これって、「才能」以外の何物でもないですよね。

もちろん、それゆえに、その使いどころを間違えると、誤解されたり、要らぬ反発を招いたりすることだって、あるかもしれません。

でも、それも含めての「才能」であるといえます。

3.嘘をついてしまう人の才能

「クレーマーの星」を持ったその友人のように、「才能」とはいろんな形で現れるものです。

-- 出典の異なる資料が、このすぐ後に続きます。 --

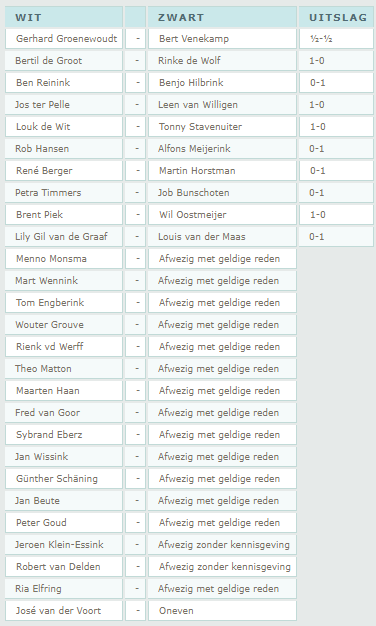Screen dimensions: 376x626
Task: Click the WIT column header
Action: (64, 18)
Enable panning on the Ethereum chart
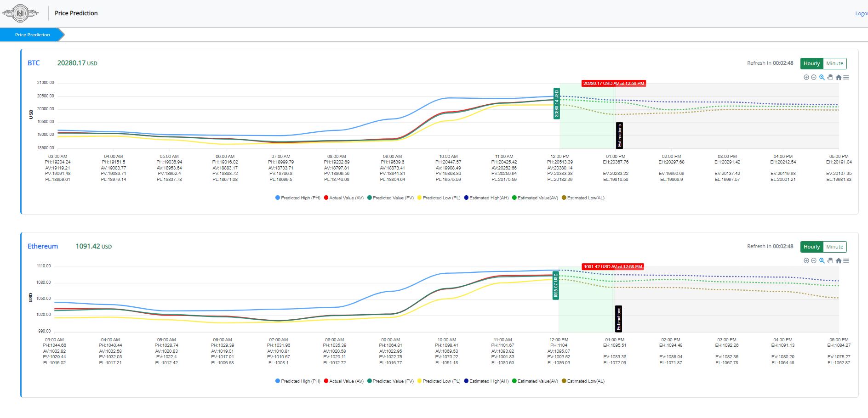868x418 pixels. (x=830, y=260)
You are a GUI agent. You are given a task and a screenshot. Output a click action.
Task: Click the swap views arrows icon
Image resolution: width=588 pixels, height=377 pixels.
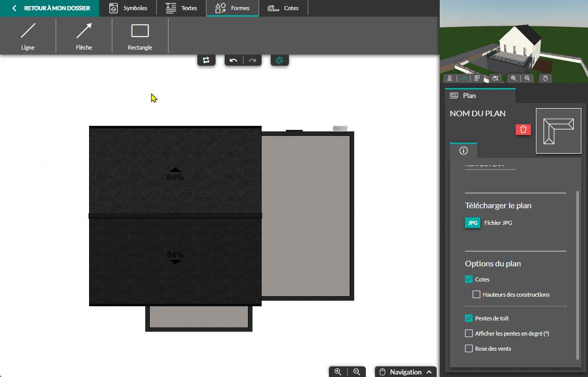206,61
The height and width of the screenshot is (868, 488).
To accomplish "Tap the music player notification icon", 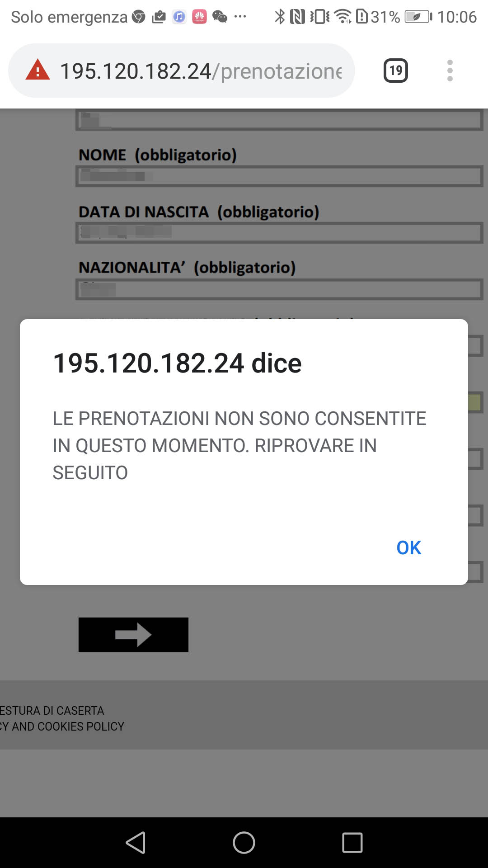I will 179,17.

大切なのは、自分の「才能」を自覚することであり、それを受けとることです。

繰り返しになりますが、ここでいうところの「才能」は、自分で選ぶことができません。

だって、気づいたらやっている、というレベルのものなわけですから。

「えー、この才能はイヤだなぁ。ちょっと変更手続きしてこよう」といった感じで、カードバトルのデッキを入れ替えるようにはできないわけです。

それは、もう受け入れるしかないわけです。

そして、その「才能」を気づくきっかけになるのが、私たちの人生で起こる問題だったりします。

 

たとえば、いつも嘘をついてしまう、という悩みがあったとします。

自分の気持ちや、自分の考えを表に出せないことに、深く悩み、絶望したりすることもあるかもしれません。

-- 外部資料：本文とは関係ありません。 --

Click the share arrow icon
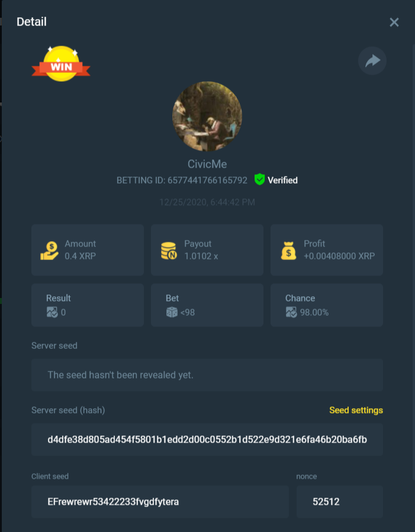 pos(372,61)
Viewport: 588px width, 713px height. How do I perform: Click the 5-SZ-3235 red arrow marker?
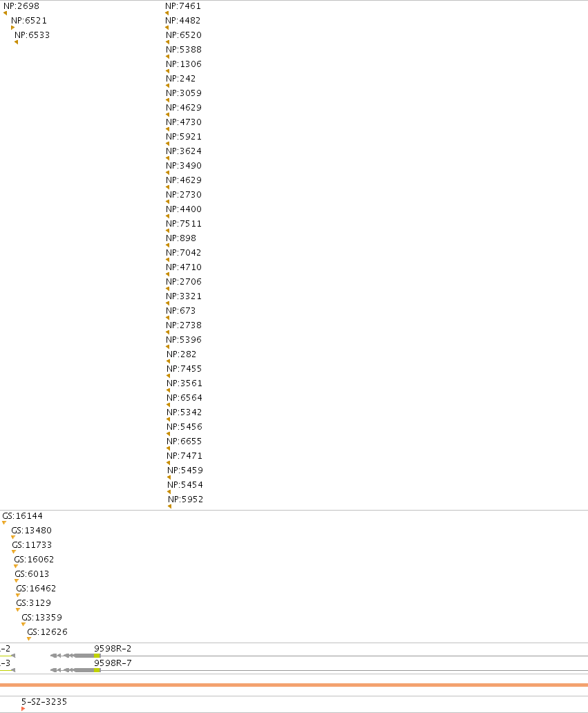[23, 708]
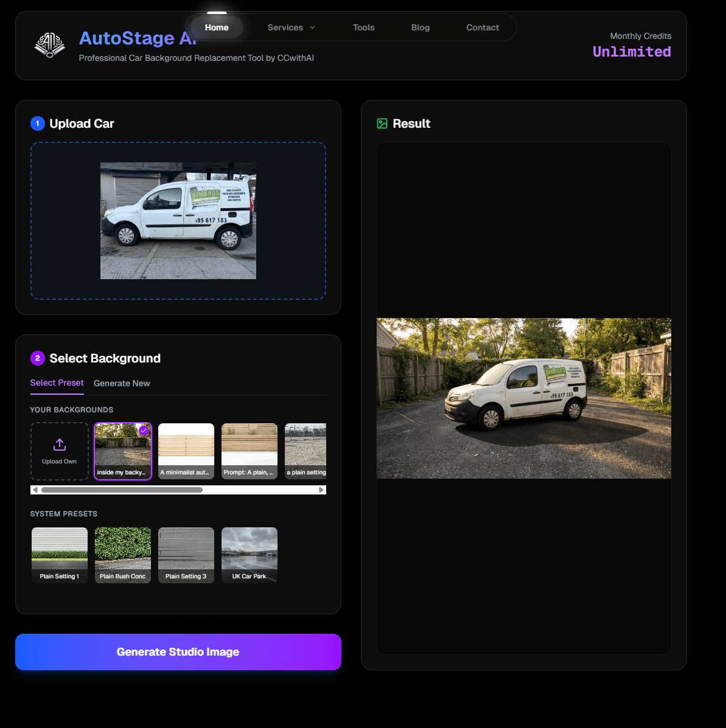Image resolution: width=726 pixels, height=728 pixels.
Task: Expand the Services chevron in the navbar
Action: 312,27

嘘がばれたときの周りの反応もそうですが、その嘘を周りに気づいてもらえなかったとしても、辛いものがありますよね。

そうした人の「才能」とは、どんな形で表れるでしょうか。

…「そんなものは無い」と思われるかもしれませんが、こうしたとき「あるもの」として見てみることがおすすめです。

いくつか考えられますが、たとえば、こんな表れ方をするかもしれません。

いつも嘘をついてしまうということは、言ってみれば、本音と外に表れるものの間のギャップを、常に感じているわけです。

いわば、「嘘」のセンサーが、ものすごく鋭敏になっている。

ということは、自分に対して「嘘をついている」と感じることもそうなのですが、周りの人の「嘘」に対しても、感じとる力が強いといえます。

これって、すごいことなんじゃないかと思うのです。

要は、誰かが言っている言葉よりも、その奥にある本心というか、本音を掬ってあげることができる可能性があると思うからです。

それはもしかしたら、当の本人すら、気づいていない気持ちだったりするのかもしれません。

同じ人から、同じ言葉を聞いたとしても、そこから感じとれるものが非常に豊かであること。

これが、いつも嘘をついてしまう人の、「才能」の一つの表れ方です。

 

先ほどの「クレーマー」にしてもそうですが、見方一つで、それは「問題」にもなれば、「才能」にもなります。

空気のように当たり前に、常にしてしまうこと。

そこに、あなたが持っている「才能」は宿るものです。

今日は、「才能」のあらわれ方、というテーマでお伝えしました。

ここまでお読みくださり、ありがとうございました。